Ir. M. Shadiq Pasadigoe: “Kekerasan terhadap Perempuan dan Anak adalah Darurat Kemanusiaan”

  • Whatsapp

MINANGKABAUNEWS.com, TANAH DATAR — Di tengah meningkatnya kasus kekerasan terhadap perempuan dan anak di Sumatera Barat, Anggota DPR RI dari Fraksi NasDem, Ir. M. Shadiq Pasadigoe, SH., MM, menyerukan aksi kolektif lintas lembaga, adat, dan agama untuk memutus rantai kekerasan yang kian mengkhawatirkan.

Dalam agenda Kunjungan Daerah Pemilihan (Kundapil) di Tanah Datar, politisi senior yang duduk di Komisi III DPR RI itu menyebut gelombang kasus pelecehan seksual, kekerasan dalam rumah tangga, hingga pembunuhan yang melibatkan perempuan dan anak sebagai “darurat kemanusiaan yang tidak boleh dinormalisasi.”

> “Ini bukan hanya soal rumah tangga atau persoalan internal keluarga. Ini soal hak hidup, hak dilindungi. Jika kita membiarkannya, maka kita semua ikut bersalah,” tegas Shadiq di hadapan tokoh masyarakat, pemuka adat, dan kelompok perempuan.

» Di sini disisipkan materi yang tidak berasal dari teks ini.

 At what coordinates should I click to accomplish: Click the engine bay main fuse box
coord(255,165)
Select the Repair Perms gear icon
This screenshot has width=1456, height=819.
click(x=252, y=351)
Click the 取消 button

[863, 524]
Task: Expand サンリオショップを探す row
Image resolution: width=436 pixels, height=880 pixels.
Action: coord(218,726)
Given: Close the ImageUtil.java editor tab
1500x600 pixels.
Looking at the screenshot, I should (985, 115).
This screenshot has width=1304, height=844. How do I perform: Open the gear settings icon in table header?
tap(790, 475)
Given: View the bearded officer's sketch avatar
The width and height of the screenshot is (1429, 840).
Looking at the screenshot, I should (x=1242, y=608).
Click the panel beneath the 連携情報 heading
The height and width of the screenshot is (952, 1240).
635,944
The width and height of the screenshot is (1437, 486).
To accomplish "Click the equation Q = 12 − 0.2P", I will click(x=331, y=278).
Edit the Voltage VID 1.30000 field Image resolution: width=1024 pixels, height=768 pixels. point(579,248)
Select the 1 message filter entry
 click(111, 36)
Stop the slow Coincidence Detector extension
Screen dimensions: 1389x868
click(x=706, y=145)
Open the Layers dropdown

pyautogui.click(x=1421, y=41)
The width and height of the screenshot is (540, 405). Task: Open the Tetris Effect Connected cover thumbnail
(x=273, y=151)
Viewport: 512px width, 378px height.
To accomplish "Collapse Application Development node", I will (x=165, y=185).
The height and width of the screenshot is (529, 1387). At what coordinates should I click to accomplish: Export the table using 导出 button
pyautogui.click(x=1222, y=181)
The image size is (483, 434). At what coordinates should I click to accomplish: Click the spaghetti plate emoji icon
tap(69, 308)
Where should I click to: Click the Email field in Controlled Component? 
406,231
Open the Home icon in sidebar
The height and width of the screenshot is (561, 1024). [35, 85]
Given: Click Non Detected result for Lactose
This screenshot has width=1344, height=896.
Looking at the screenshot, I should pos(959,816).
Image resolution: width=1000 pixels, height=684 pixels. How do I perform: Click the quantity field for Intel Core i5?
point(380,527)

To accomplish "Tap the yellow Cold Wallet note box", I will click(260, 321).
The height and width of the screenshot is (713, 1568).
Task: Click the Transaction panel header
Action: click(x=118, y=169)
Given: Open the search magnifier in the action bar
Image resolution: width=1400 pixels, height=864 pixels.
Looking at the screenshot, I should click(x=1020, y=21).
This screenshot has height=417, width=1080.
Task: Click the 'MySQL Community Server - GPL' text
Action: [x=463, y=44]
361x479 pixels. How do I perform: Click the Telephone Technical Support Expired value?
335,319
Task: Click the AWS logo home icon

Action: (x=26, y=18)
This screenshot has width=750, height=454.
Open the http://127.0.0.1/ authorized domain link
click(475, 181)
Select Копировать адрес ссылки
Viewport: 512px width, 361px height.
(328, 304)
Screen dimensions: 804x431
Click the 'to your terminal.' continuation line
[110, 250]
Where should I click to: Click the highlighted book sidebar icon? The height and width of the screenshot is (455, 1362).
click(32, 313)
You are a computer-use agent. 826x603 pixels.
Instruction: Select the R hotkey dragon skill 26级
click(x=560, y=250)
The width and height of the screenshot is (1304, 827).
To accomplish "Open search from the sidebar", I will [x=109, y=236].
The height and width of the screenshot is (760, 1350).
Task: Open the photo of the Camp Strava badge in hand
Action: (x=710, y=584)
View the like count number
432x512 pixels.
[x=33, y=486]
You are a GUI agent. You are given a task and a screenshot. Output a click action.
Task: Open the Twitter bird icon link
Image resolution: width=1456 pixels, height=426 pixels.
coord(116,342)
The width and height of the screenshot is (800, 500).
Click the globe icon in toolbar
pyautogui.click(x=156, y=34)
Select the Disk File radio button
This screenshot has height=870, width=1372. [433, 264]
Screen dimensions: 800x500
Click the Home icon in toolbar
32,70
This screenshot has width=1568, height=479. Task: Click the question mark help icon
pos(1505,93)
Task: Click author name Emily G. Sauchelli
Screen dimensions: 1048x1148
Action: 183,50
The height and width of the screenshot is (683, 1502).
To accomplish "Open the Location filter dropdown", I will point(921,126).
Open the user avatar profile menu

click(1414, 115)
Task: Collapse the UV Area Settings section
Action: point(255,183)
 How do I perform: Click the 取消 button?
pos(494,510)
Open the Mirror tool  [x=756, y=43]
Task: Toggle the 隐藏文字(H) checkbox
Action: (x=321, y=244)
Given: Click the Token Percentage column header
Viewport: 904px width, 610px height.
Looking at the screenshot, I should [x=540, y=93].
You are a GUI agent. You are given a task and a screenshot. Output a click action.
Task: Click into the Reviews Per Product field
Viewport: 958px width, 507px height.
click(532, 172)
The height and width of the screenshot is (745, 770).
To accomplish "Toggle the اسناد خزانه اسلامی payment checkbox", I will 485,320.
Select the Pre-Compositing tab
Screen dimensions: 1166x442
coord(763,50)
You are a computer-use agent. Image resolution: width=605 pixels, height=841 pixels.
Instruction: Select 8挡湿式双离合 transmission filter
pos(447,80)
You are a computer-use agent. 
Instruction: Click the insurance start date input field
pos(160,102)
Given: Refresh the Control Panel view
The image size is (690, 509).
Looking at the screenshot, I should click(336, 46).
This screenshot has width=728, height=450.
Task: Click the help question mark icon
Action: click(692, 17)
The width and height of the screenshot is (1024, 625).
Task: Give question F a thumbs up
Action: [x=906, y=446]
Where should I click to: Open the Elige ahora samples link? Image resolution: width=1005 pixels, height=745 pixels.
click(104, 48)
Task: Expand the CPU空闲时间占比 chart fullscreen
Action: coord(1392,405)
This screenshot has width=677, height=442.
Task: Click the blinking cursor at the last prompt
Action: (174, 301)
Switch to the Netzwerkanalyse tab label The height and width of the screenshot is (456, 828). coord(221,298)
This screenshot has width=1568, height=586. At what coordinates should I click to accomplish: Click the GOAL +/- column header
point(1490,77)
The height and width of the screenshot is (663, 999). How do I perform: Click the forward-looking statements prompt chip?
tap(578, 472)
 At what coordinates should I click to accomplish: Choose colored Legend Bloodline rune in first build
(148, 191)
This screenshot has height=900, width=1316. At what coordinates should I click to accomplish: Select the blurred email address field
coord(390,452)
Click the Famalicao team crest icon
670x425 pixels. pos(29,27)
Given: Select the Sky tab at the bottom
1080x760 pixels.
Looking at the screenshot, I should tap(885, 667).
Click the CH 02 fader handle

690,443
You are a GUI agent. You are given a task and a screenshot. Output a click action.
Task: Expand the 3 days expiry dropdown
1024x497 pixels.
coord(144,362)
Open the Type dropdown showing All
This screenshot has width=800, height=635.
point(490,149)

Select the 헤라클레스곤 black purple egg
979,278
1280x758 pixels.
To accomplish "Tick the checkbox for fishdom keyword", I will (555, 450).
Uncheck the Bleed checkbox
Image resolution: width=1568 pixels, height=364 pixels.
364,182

Shadiq menilai kehadiran negara di akar rumput masih jauh dari cukup. Salah satu langkah strategis yang ia dorong adalah penguatan peran Lembaga Perlindungan Saksi dan Korban (LPSK) hingga ke tingkat daerah.

“Korban sering kali merasa takut, malu, dan tak punya tempat untuk bersandar. Kita harus memastikan LPSK hadir lebih dekat, lebih cepat, dan lebih sigap,” ujarnya.

Tak hanya itu, mantan Bupati Tanah Datar dua periode ini juga mendesak agar pembahasan RUU Penghapusan Kekerasan Seksual (PKS) dipercepat dan tidak tersandera tarik-menarik politik.

“Sudah terlalu lama korban menunggu keadilan. Kita butuh kerangka hukum yang kuat untuk memberi rasa aman dan sanksi tegas bagi pelaku,” kata Shadiq.

Menariknya, Shadiq tak hanya berbicara dari sudut pandang hukum positif. Ia menyentuh akar kultural dan nilai spiritual yang telah lama menjadi perekat sosial masyarakat Minangkabau.

“Islam, adat, dan konstitusi sepakat bahwa perempuan dan anak harus dilindungi. Jika semua sistem nilai ini kita hidupkan, maka Sumatera Barat bisa jadi pionir perlindungan perempuan dan anak berbasis budaya dan agama.”

Shadiq mengutip Pasal 28B ayat (2) UUD 1945, ayat suci QS. An-Nisa: 9, dan sabda Nabi Muhammad SAW tentang pentingnya memperlakukan keluarga dengan baik. Ia juga mengangkat filosofi adat Minangkabau yang menjunjung perempuan sebagai “Limpapeh Rumah Gadang”, penjaga kehormatan dan tumpuan martabat keluarga.

“Petuah adat kita menyebut: anak dipangku, kamanakan dibimbiang, urang kampuang dipatenggangkan. Ini adalah sistem perlindungan sosial yang sangat kuat jika dijalankan.”

Mengakhiri kunjungan, Shadiq menekankan bahwa pembiaran terhadap kekerasan adalah bentuk pengkhianatan terhadap nilai-nilai luhur bangsa.

“Kekerasan terhadap perempuan dan anak bukan soal politik. Ini soal nurani. Kita tak cukup hanya marah di media sosial. Kita harus bergerak, mengadvokasi, dan melindungi mereka yang paling rentan,” tegasnya.

Pesan Shadiq menggema di tengah kecemasan publik akan lonjakan kasus kekerasan, sekaligus mengingatkan semua pihak — dari pemangku kebijakan hingga masyarakat adat — bahwa perlindungan perempuan dan anak adalah fondasi dari peradaban yang beradab.